## EXERCISE DIRECTIONS
Needed from the data below: every line from the one with "Toggle path visibility" up to and including the one with "You are a computer-use agent. The image", repeated exactly and with nothing else.

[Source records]

::::::::

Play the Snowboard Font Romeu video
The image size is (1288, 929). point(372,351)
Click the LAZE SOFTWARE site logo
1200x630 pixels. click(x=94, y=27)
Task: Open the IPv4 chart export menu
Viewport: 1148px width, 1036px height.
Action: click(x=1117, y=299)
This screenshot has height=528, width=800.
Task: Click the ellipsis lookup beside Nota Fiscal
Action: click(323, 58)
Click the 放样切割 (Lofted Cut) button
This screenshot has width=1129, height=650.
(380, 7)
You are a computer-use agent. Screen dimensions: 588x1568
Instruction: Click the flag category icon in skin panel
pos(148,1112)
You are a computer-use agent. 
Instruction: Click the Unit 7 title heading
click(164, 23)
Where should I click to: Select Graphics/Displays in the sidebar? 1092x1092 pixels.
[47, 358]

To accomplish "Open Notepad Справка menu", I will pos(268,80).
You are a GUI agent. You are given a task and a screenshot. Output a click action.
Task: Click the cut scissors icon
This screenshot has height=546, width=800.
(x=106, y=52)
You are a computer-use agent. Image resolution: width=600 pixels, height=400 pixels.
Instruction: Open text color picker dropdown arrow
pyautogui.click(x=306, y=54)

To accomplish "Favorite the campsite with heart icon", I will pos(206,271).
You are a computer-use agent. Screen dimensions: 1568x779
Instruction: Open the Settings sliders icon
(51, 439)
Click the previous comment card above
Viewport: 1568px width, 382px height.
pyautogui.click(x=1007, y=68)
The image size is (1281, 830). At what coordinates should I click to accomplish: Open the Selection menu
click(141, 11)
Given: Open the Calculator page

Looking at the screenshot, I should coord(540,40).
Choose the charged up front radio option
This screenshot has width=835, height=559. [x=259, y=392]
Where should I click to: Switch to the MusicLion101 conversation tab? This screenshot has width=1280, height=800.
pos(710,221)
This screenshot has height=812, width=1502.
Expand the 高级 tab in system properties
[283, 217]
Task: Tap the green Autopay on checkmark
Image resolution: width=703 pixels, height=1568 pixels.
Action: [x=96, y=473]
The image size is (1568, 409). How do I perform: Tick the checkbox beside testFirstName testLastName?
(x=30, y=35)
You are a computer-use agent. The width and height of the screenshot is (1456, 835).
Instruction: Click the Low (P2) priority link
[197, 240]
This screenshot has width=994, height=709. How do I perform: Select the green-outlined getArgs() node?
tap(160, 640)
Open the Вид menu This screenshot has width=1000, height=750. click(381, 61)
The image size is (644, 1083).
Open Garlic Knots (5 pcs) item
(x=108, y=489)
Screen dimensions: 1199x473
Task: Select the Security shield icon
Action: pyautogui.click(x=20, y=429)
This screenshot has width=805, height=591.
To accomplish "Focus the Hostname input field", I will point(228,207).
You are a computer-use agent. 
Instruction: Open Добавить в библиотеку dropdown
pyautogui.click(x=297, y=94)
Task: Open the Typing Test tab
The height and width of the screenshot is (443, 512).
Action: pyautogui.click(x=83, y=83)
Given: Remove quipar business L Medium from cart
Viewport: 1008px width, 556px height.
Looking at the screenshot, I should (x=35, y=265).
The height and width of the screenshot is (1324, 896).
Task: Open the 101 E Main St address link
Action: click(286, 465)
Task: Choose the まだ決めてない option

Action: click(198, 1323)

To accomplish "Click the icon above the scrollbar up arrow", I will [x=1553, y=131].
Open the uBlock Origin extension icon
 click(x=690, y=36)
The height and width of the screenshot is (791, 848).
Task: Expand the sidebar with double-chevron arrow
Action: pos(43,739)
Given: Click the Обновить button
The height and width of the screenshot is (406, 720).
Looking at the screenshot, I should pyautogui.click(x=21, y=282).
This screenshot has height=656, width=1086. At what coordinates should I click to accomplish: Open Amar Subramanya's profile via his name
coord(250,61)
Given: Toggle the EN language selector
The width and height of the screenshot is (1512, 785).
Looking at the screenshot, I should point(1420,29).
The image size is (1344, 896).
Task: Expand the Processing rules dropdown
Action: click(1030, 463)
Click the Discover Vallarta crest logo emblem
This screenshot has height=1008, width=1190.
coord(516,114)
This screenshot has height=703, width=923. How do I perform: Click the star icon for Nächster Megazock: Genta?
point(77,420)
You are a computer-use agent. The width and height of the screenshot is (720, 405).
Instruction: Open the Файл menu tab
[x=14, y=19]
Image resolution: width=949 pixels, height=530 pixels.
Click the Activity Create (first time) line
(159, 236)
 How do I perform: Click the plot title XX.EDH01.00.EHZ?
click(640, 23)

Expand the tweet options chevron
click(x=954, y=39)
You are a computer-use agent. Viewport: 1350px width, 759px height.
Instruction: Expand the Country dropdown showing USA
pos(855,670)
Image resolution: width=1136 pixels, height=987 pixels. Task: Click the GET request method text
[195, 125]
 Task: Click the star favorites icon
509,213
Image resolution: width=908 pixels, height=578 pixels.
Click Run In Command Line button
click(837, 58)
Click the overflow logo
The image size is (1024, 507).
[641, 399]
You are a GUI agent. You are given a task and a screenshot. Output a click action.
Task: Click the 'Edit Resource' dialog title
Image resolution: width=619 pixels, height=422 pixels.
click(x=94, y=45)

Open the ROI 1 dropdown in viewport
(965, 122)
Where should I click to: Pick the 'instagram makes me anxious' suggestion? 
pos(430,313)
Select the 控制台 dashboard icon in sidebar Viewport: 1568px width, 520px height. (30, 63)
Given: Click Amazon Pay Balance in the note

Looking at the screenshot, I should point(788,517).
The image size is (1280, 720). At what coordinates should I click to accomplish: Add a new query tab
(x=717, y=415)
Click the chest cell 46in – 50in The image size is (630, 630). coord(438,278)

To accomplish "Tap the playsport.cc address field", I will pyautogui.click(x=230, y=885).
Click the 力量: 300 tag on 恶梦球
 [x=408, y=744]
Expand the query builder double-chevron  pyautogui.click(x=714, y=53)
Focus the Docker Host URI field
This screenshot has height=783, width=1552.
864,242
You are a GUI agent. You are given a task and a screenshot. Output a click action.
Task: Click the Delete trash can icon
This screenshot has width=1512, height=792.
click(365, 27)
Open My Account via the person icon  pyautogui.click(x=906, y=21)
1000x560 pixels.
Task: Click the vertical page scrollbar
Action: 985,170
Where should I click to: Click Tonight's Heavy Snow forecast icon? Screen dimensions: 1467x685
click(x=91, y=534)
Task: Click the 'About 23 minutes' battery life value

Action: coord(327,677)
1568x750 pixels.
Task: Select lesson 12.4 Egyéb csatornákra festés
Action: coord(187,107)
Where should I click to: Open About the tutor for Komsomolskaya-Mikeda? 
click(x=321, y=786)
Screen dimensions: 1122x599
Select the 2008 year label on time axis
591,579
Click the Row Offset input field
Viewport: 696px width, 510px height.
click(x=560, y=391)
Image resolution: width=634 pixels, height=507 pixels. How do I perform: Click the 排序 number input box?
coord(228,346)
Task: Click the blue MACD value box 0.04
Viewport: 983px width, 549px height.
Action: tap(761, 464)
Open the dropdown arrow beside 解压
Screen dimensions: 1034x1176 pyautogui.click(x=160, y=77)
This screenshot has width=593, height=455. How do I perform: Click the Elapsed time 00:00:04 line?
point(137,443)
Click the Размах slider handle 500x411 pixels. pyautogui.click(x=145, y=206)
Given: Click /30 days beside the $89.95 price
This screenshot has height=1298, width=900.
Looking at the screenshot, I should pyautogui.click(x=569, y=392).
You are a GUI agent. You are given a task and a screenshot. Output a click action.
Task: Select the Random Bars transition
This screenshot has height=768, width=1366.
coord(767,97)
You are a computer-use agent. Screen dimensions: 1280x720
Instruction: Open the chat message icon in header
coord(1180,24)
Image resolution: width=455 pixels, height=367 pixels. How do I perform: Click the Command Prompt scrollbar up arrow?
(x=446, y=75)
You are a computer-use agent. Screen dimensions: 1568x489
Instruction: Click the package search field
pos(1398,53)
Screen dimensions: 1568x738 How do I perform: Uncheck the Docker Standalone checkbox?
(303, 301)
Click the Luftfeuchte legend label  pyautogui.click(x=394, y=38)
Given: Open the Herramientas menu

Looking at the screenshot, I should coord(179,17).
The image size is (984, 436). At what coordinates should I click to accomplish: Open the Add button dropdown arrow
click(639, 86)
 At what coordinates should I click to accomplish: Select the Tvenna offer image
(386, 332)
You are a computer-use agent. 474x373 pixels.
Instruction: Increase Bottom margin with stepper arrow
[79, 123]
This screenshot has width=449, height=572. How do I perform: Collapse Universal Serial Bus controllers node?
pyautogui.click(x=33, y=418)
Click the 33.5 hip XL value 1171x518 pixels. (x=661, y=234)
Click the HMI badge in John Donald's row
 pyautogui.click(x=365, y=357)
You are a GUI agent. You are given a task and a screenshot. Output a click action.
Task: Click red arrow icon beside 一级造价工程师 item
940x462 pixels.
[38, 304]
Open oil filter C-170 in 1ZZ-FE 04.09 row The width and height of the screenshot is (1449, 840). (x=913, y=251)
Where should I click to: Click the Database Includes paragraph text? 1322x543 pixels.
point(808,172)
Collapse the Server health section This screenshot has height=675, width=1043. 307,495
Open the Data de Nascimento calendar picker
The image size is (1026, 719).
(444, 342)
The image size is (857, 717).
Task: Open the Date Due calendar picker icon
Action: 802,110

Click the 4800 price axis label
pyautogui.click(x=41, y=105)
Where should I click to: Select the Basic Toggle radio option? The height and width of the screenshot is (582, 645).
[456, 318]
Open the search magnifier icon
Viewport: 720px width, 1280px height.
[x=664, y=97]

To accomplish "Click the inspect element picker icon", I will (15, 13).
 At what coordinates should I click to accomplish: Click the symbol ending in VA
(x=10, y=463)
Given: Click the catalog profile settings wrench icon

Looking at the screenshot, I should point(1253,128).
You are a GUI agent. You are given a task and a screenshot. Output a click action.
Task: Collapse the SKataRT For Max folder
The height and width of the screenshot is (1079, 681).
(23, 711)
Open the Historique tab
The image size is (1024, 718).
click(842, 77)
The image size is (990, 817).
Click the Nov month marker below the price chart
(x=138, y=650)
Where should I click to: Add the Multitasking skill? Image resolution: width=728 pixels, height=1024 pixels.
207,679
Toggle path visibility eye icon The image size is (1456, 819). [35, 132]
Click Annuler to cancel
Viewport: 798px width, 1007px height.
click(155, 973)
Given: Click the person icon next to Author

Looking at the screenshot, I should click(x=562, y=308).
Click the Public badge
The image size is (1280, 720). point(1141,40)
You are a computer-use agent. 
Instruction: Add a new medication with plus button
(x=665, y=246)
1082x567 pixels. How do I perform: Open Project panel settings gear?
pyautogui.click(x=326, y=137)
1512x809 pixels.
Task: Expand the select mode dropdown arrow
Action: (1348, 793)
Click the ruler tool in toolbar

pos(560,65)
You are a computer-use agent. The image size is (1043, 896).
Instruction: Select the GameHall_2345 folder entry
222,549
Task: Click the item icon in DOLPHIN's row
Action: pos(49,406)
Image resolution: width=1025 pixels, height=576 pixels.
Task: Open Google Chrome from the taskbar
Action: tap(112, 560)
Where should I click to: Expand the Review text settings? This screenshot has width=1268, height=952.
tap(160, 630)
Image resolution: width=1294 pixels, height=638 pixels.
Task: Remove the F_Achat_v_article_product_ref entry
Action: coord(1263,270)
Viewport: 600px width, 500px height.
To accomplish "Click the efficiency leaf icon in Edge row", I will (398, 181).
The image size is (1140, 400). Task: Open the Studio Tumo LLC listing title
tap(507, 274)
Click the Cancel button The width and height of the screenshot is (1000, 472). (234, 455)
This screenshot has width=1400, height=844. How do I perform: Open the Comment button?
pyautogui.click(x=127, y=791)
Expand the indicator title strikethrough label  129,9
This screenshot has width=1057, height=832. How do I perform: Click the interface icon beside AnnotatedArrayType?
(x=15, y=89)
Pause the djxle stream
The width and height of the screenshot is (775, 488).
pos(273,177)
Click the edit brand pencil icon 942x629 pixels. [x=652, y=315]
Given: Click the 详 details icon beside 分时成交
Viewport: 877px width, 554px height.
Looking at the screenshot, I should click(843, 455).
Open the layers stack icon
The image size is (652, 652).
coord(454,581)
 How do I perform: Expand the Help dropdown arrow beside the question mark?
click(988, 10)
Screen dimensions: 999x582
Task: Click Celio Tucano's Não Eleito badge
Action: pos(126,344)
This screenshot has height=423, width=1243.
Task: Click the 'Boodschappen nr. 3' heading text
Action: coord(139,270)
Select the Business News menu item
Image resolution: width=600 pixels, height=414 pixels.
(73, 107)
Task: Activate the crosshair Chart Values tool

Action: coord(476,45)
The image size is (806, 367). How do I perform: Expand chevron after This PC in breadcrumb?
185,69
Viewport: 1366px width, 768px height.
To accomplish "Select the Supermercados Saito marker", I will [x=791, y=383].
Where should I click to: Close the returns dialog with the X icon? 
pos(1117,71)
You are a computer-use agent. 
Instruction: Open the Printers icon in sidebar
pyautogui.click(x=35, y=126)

::::::::

## EXERCISE RESULT
Toggle path visibility eye icon The image size is (1456, 819). [35, 132]
Click Annuler to cancel
Viewport: 798px width, 1007px height.
click(155, 973)
Given: Click the person icon next to Author

Looking at the screenshot, I should click(x=562, y=308).
Click the Public badge
The image size is (1280, 720). point(1141,40)
You are a computer-use agent. 
Instruction: Add a new medication with plus button
(x=665, y=246)
1082x567 pixels. How do I perform: Open Project panel settings gear?
pyautogui.click(x=326, y=137)
1512x809 pixels.
Task: Expand the select mode dropdown arrow
Action: (1348, 793)
Click the ruler tool in toolbar

pos(560,65)
You are a computer-use agent. The image size is (1043, 896).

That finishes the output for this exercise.